> [Recorded data]:
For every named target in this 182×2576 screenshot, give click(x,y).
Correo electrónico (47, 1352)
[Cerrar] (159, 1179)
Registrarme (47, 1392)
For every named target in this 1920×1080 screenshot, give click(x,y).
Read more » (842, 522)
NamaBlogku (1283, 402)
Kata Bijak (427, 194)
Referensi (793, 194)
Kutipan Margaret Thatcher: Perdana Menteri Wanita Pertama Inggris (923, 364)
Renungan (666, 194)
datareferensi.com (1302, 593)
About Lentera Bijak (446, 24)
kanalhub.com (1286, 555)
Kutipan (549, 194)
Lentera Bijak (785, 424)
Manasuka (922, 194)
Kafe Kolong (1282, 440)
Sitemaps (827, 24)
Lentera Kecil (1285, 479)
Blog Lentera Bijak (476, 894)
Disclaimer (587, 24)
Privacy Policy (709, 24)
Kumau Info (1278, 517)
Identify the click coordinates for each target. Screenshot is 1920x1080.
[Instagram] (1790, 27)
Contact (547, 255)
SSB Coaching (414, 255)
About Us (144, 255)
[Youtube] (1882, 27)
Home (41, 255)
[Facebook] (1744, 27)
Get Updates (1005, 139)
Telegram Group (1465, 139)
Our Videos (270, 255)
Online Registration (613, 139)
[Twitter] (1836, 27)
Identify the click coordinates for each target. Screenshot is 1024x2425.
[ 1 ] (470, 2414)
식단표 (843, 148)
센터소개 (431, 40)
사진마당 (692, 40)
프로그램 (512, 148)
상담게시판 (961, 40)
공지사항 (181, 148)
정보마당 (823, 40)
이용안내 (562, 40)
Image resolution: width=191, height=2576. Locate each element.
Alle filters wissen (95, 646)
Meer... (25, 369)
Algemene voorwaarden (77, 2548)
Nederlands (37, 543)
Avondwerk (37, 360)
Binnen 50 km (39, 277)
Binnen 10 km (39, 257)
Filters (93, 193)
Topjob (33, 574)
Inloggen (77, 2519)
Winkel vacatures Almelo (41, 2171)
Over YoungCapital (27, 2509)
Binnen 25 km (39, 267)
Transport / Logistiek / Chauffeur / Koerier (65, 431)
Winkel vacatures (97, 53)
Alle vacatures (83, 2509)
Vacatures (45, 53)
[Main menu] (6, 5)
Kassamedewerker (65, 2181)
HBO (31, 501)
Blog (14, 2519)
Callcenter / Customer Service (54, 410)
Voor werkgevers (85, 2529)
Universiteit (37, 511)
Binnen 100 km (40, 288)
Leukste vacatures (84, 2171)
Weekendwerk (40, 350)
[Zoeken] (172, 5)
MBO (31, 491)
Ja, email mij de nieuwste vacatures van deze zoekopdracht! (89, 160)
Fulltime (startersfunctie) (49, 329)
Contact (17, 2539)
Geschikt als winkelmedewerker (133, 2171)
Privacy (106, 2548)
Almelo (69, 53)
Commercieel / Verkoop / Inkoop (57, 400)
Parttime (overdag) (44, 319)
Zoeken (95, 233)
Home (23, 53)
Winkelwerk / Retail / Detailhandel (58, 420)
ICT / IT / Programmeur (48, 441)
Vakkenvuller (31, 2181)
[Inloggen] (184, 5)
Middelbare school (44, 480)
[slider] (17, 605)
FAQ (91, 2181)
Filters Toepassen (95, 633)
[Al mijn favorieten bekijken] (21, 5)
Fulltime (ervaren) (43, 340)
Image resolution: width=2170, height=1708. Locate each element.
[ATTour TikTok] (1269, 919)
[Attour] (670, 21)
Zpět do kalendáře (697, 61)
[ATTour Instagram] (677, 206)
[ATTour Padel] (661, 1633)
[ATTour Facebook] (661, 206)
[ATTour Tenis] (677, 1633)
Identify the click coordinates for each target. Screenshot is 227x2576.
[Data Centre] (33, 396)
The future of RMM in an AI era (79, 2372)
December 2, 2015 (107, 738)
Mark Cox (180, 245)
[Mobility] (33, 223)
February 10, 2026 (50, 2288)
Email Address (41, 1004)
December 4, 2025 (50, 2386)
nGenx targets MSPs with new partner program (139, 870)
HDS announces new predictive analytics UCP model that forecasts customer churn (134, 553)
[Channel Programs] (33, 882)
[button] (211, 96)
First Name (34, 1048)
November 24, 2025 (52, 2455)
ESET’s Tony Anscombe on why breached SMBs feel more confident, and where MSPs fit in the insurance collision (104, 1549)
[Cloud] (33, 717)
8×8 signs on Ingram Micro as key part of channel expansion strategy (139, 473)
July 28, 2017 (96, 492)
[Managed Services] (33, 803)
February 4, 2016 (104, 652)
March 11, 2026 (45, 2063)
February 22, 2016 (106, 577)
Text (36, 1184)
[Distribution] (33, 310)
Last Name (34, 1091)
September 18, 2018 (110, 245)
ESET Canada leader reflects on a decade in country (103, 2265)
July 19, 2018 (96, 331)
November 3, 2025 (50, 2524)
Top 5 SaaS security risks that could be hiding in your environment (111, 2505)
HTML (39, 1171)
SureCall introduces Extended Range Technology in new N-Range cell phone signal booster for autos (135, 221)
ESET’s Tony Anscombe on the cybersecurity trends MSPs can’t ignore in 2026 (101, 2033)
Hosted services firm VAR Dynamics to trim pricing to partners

> [What the exercise asks]: Write out exactly the lines that begin at the one containing "SureCall introduces Extended" and continue through the last line of the data, and only those.

> [Your response]:
SureCall introduces Extended Range Technology in new N-Range cell phone signal booster for autos (135, 221)
ESET’s Tony Anscombe on the cybersecurity trends MSPs can’t ignore in 2026 (101, 2033)
Hosted services firm VAR Dynamics to trim pricing to partners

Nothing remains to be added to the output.